The unions' proposal, which La Vanguardia advanced, supposes a salary increase of 5% in 2022, 4.5% this year and 3.75% in 2024. The CEOE flatly rejects an increase in salaries from last year , with the argument that the companies have already closed the financial year and that, in societies where labor has a high weight, the impact would be excessive. In addition, employer sources also point out that they consider the 4.5% proposed for this year excessive, when agreements are being signed with much lower percentage increases.

They also add that they are not closed to a three-year approach, but that, in any case, it would be 2023-25, without retroactive increases that included last year.

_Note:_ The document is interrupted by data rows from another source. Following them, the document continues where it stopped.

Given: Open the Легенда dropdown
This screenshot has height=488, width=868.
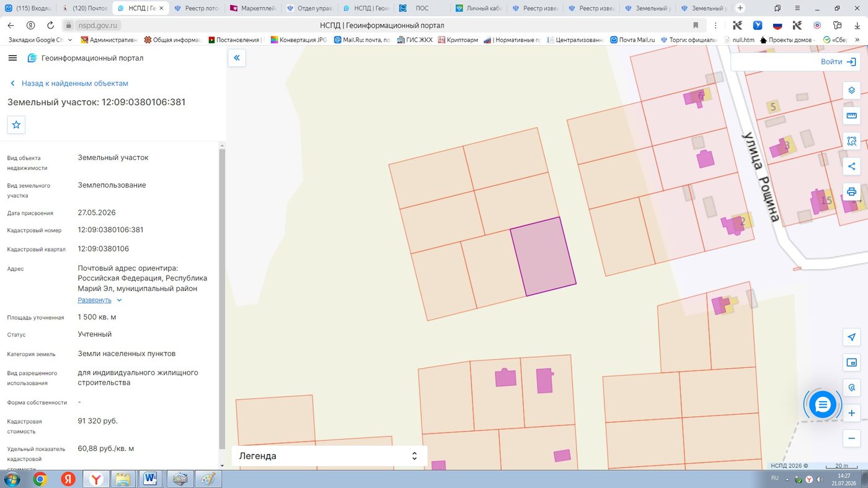Looking at the screenshot, I should click(x=329, y=456).
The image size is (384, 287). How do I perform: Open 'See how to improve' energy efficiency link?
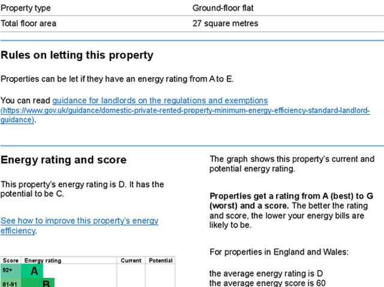[79, 225]
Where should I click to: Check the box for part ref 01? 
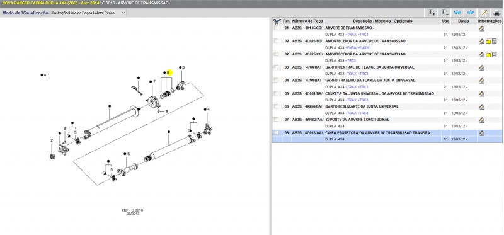(276, 28)
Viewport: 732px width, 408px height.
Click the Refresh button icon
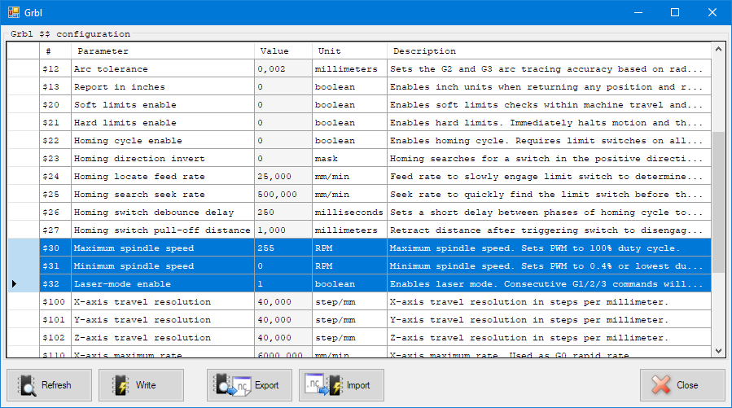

Regarding the guarantee clauses, the CEOE is willing to explore linking wages with increases in the productivity of companies, but for the moment it does not accept the formula proposed by the unions of an index that allows establishing the situation of each sector and of each companies. "It is not intended that workers lose purchasing power," employer sources point out, but add that formulas must be sought that do not cause second-round effects and that are acceptable to companies. In this sense, they recall that last year's wage moderation has made it possible to avoid the feared second-round effects, the inflationary spiral that the Bank of Spain warned about on numerous occasions. One of the alternatives they propose is to calculate the increase in inflation at the end of the period of two or three years, and with formulas that are not automatic.

With the meeting on the 13th, the negotiations on salary increases paralyzed for months will be resumed, although with great unknowns as to whether it can really bear fruit given how distant the positions of employers and unions are.

The proposal made last week CC.OO. and UGT implied a salary increase of 13.25% in three years (2022-24) and with the novelty of salary guarantee clauses that took into account both inflation and company profits. "That the recovery of the purchasing power of wages has a relationship with the economic evolution of the sectors with reliable data", the unions pointed out, proposing the creation of an index (SIENC) prepared with the data available to Social Security and the tax agency. They also set a deadline for the negotiation: it must be resolved before May Day.